Ed ecco: “Io sono l’Amore / che il suo nome non osa pronunciare”. Ed ecco l’amore dal quale siamo partiti. Volevamo dirlo come poi lo abbiamo detto e volevamo dirlo con la voce di Oscar Wilde e Alfred Douglas, una voce che pur nel tormento è rimasta, si è conservata dolce, sognante, evocativa. L’amore, sciolto dalle catene etero-omo, pulserà di follia e i colori della follia sono tutto tranne che logici, lineari, pacifici.
Solo così è possibile comprendere e spiegare l’amore adolescenziale, quello pronto a tutto, a patire le pene dell’Inferno, a soffrire, ad andare contro tutto e tutti, ad annullare divieti, a mettere da parte egoismo e spirito di conservazione.

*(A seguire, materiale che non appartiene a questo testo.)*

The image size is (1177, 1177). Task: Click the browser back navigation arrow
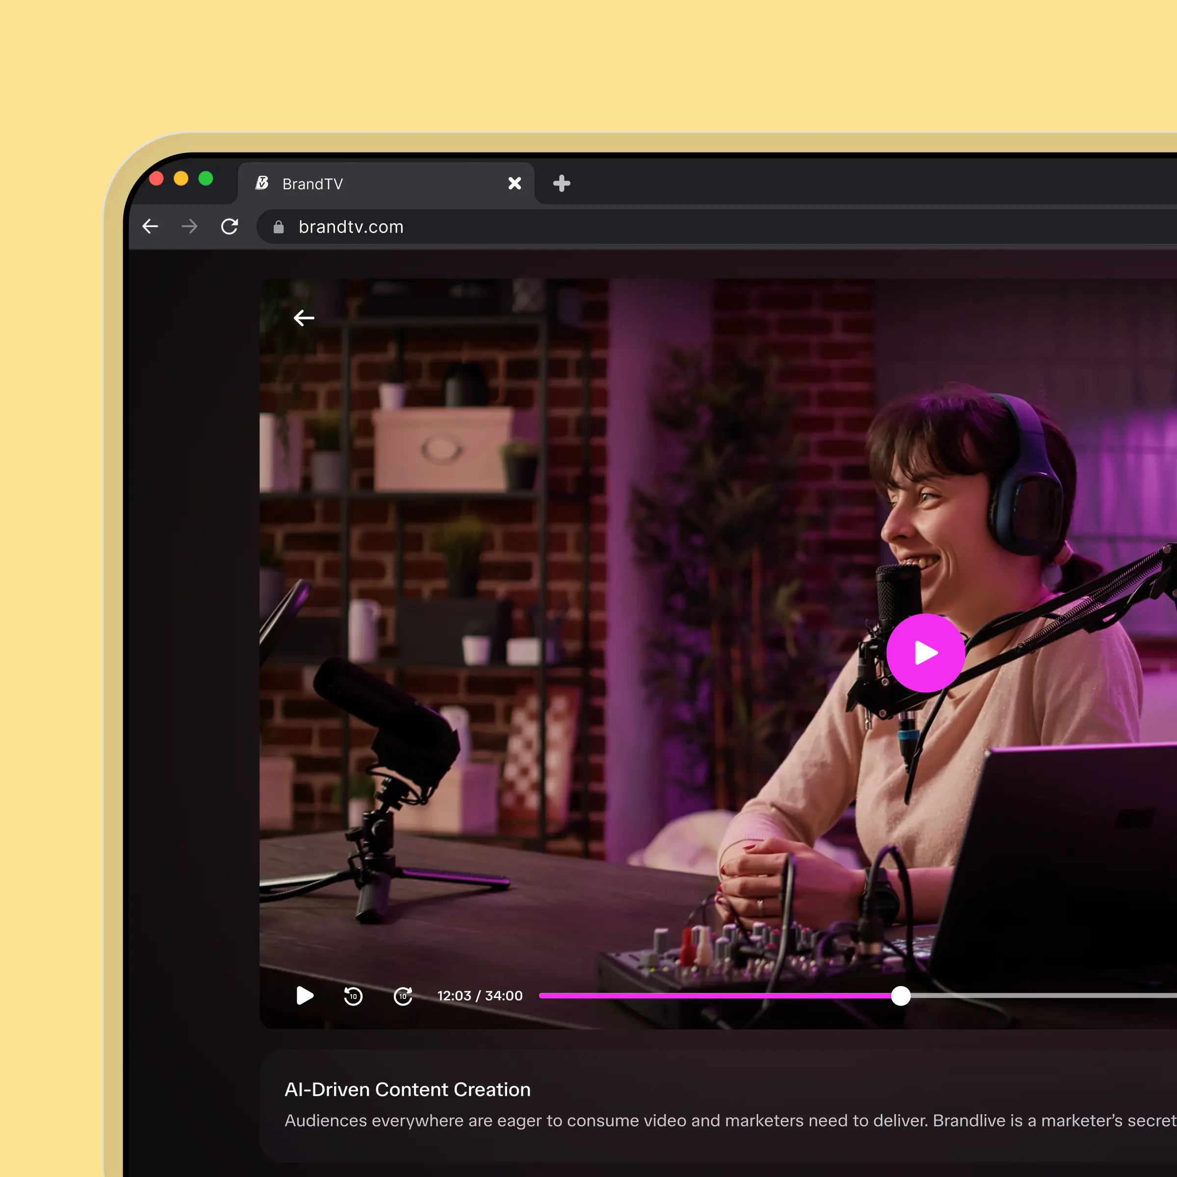tap(150, 226)
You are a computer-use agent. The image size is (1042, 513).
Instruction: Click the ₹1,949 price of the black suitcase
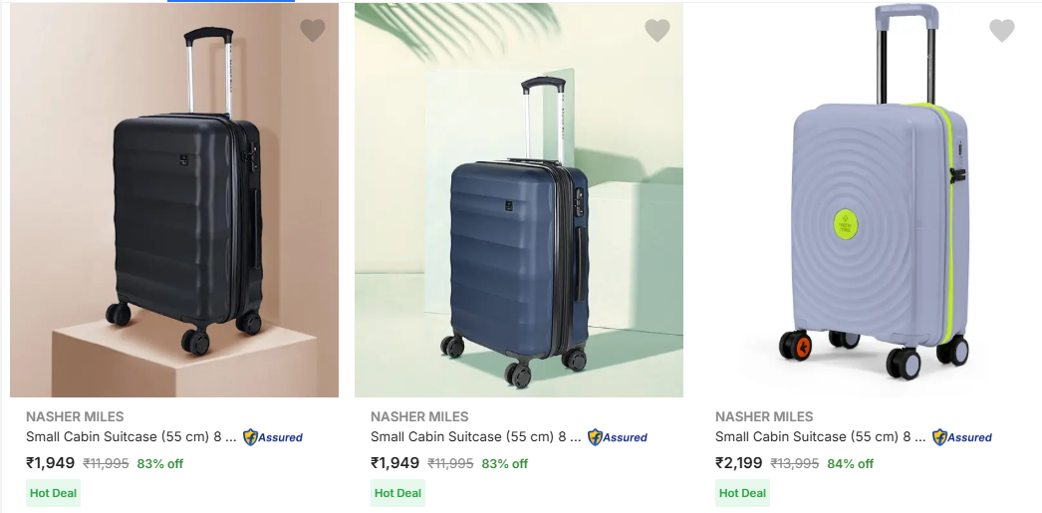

Si tratta di quella adolescenza che può continuare nel caso di amanti maturi nell’età e nell’esperienza, che però diventano matti e si lasciano dietro buona educazione e buone maniere per dar vita ad una passione che brucia e consuma. Incontrando la storia d’amore tra Oscar e Alfred sarà più facile convincersi della validità della tesi che vede l’amore secondo tradizione confrontarsi e scontrarsi con l’amore che sfugge a regole determinate e rigide, che ha percorsi strani e da mal di testa, che si sente fortemente slegato dalla morale religiosa.
Si torna così al punto di partenza: l’amore è vero quando distrugge, è tragico, conduce alla morte. L’amore che non ha il potere di distruggere l’oggetto del desiderio è destinato a sentirsi presto appagato e in pace con i doveri e le attese di quanti vivono semplicemente per nascere, produrre, consumare, mangiare, morire. È questo un amore atto alla riproduzione, alla conservazione della specie, a servizio della società del mordi e fuggi. Parliamo della società del nostro tempo che non conosce passioni distruttive, ma sola violenza fine a sé stessa, delirio di onnipotenza virtuale e disumana. Per questo, non conosce gli amori decadenti di fine secolo ‘800. Gli adolescenti di oggi non si possono amare perché non sono in grado di guardarsi negli occhi e di toccarsi. Come potrebbero? Restano virtualmente attaccati per un’intera notte (senza sapere che fuori ci sono le stelle e la luna) tramite una chat, connessi sì, ma non in relazione. Allora, sembra che, per via di una nostalgia dolorosa e senza riposo, Wilde e Douglas ci vengano incontro, in soccorso, con i loro versi sinceri e quasi timidi, per raccontarci ancora la favola di un Principe felice, per ostentare a quanti non possono amare il loro amore non virtuale, digitale, ma divino, “perché forte come la morte è l’amore”.